▶ **Text excerpt**:
▶
Advocate for Argentina's missing charged with corruption

She led the campaign to discover what happened to Argentina's babies who disappeared during its last dictatorship. Now she and an aide stand accused of taking money that was meant to build houses for the poor.

Hebe de Bonafini, president of Madres de la Plaza de Mayo human rights group, gestures during the march to mark the 41st anniversary of the military coup in Buenos Aires, Argentina, Friday, March 24, 2017.
TRT World and Agencies

Hebe de Bonafini, president of Madres de la Plaza de Mayo human rights group, gestures during the march to mark the 41st anniversary of the military coup in Buenos Aires, Argentina, Friday, March 24, 2017.

The 88-year-old leader of the Mothers of the Plaza de Mayo group and an ex-aide were charged on Monday with alleged misappropriation of funds meant for building homes for the poor, a court source said.

"Thanks, Macri, for giving me the honour of being charged," Hebe de Bonafini said in a video posted on a page for the group.
◀
▶ **Work to complete**:
Continue the news report about the corruption charges against the Mothers of the Plaza de Mayo leader from where it stops. The lines that come next aren't needed for anything here.

▶ **Collected material**:
▶
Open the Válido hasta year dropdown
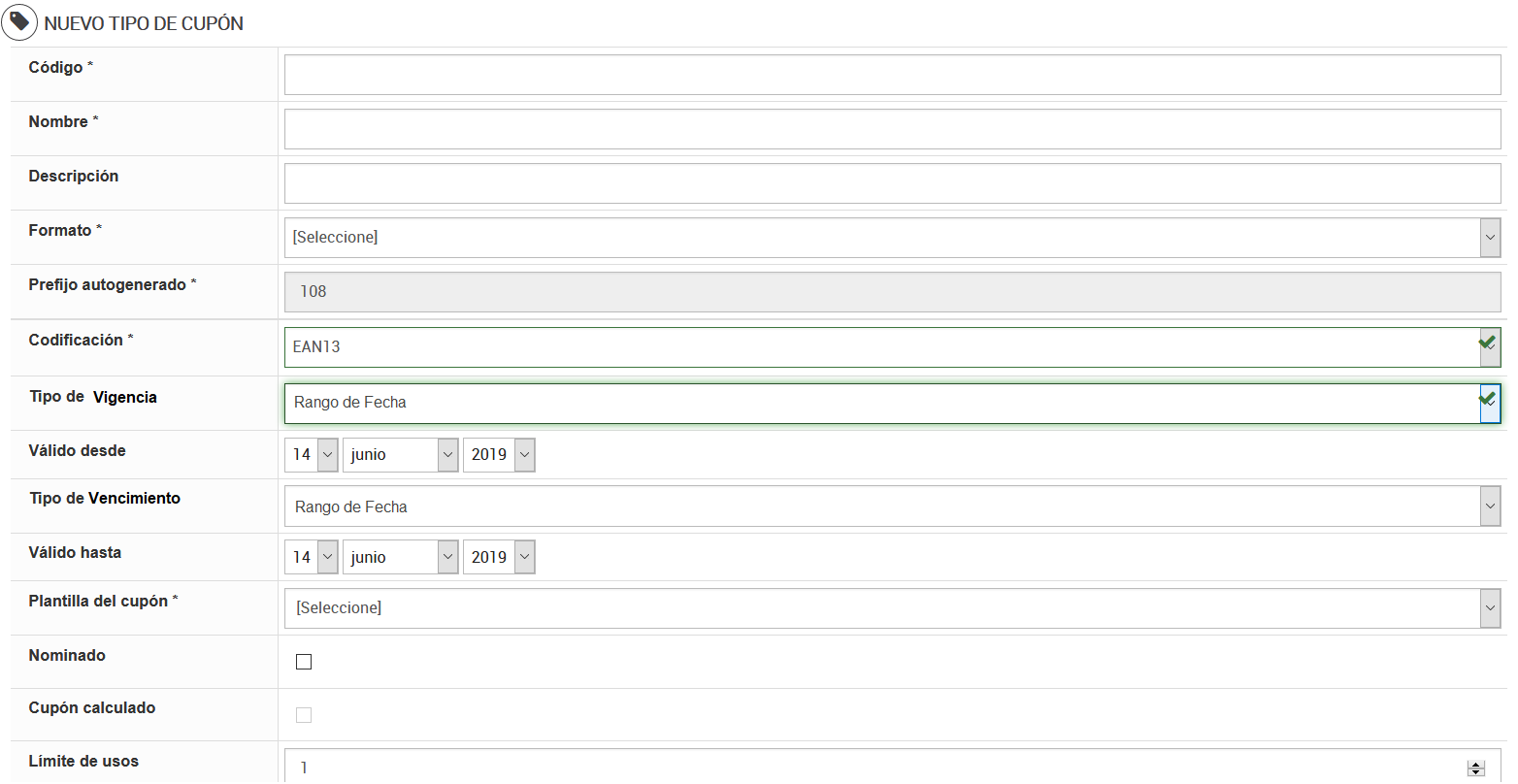Image resolution: width=1518 pixels, height=784 pixels. 499,557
◀
▶ **Task response**:
She was referring to President Mauricio Macri, whom she believes arranged for the prosecution, which is related to an alleged scheme to skim housing funds between 2005 and 2011.

Judge Marcelo Martinez de Giorgi laid charges against Bonafini, 88, and Sergio Schocklender, 58, for allegedly siphoning at least $13 million in funds from state coffers during the governments of Nestor Kirchner and Cristina Kirchner (2003-2015).

Sixty boxes to prove innocence

Bonafini, whose two sons and daughter-in-law are missing and presumed dead, says she gave authorities more than 60 boxes of documents she maintained would prove her innocence.

During and after Argentina's last period of military dictatorship, which ended in 1983, the Mothers and Grandmothers of the Plaza de Mayo threw the spotlight on abductions and killings of young people who were targeted by the regime.

That was compounded by the drama of widespread kidnapping of babies born to suspected dissidents being held during the right-wing dictatorship hence the Grandmothers.

Many babies offspring of now dead dissidents were born in captivity without the knowledge of their blood relatives and were given to military families to adopt.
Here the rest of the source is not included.